- [EXTRACT TO READ]:

::::::::::

THE GARDENER’S TALE OF THE POST-PEACE PACT PROBLEM

In 1995, the Republic concluded a peace treaty with one Moro Front – the MNLF (Moro National Liberation Front) not realizing that there was still the much stronger MILF (Moro Islamic Liberation Front) to contend with. Six years ago, had the Republic signed the peace with the MILF there was still no BIFF (Bangsa Islamic Freedom Fighters) to deal with as there is now. Today it is not a small problem that there is a new Front – the BIFF – which is not included or excluded itself from the newly signed treaty. The same can be said on the Philippine government side. The executive will now have to “include” the legislature and maybe even the judiciary to make the whole pact a fully government-owned deal.

One senator, Miriam Santiago, a former judge and law professor at the University of the Philippines, said she could be removed as chair of the Senate Committee on Constitutional Amendments but stressed that “while I am chair, it will be extremely difficult to convince me, as a student of constitutional law, that the Bangsamoro Agreement respects the Philippine Constitution. On the contrary: the Agreement violates the principle of constitutional supremacy.”

::::::::::

- [TASK DETAILS]:
Rewrite the part of the piece on the Bangsamoro peace pact that begins at the words "In 1995, the" and stops after "fully government-owned deal.", substituting "peace agreement" for "peace treaty". The items that come next are separate material, unrelated to the piece on the Bangsamoro peace pact.

::::::::::

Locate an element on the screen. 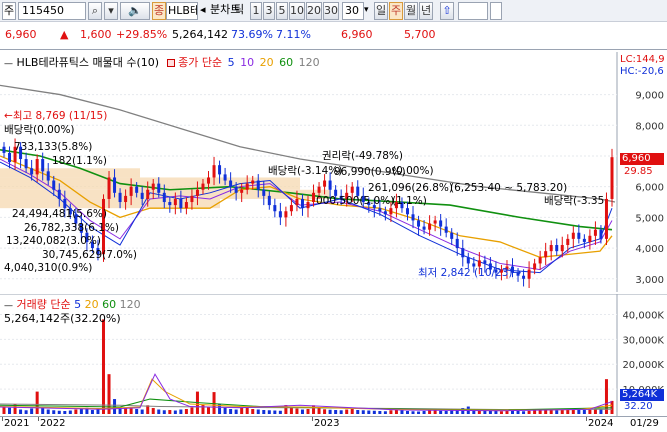 The image size is (667, 432). stock-name: HLB테 is located at coordinates (183, 10).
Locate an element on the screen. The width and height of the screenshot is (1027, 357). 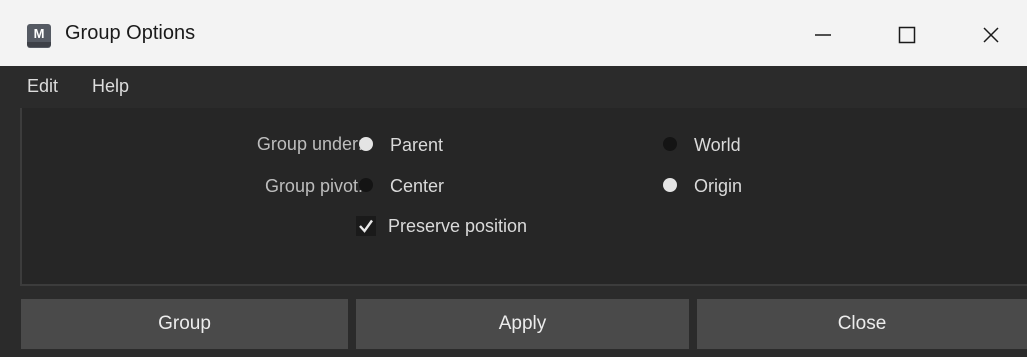
maximize-icon is located at coordinates (907, 35).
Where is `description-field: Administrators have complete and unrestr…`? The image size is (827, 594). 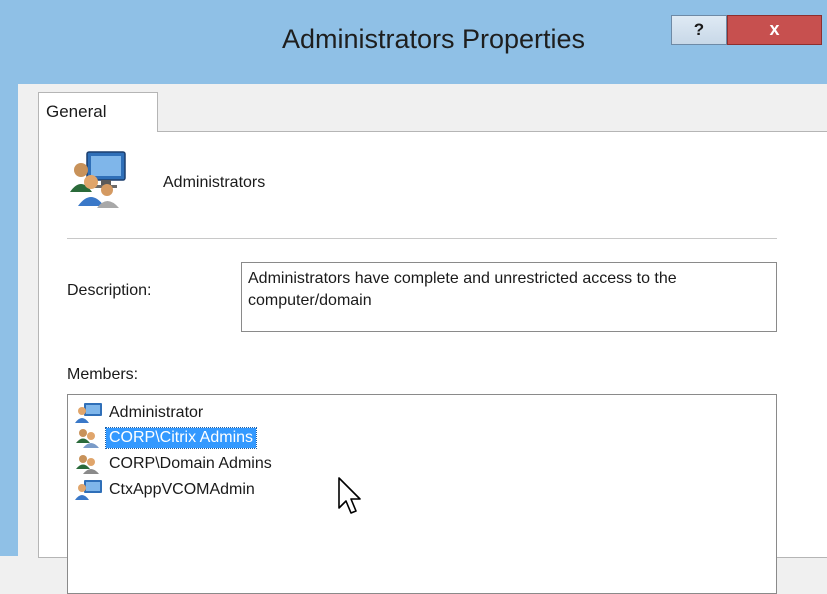
description-field: Administrators have complete and unrestr… is located at coordinates (509, 297).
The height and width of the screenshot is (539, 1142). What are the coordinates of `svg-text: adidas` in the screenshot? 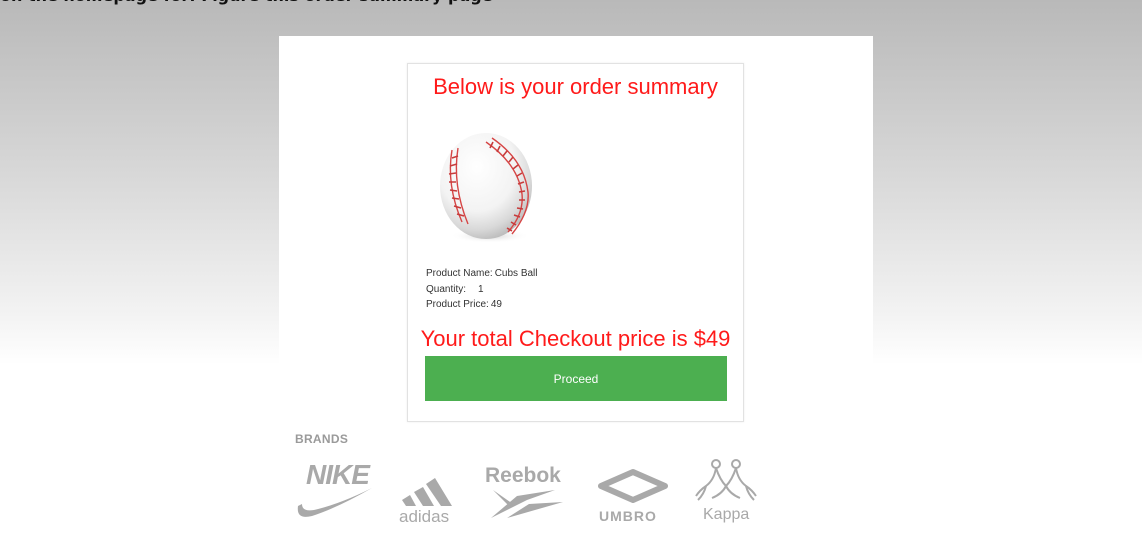 It's located at (424, 516).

::::::::::

- [WRITTEN ANSWER]:
In 1995, the Republic concluded a peace agreement with one Moro Front – the MNLF (Moro National Liberation Front) not realizing that there was still the much stronger MILF (Moro Islamic Liberation Front) to contend with. Six years ago, had the Republic signed the peace with the MILF there was still no BIFF (Bangsa Islamic Freedom Fighters) to deal with as there is now. Today it is not a small problem that there is a new Front – the BIFF – which is not included or excluded itself from the newly signed treaty. The same can be said on the Philippine government side. The executive will now have to “include” the legislature and maybe even the judiciary to make the whole pact a fully government-owned deal.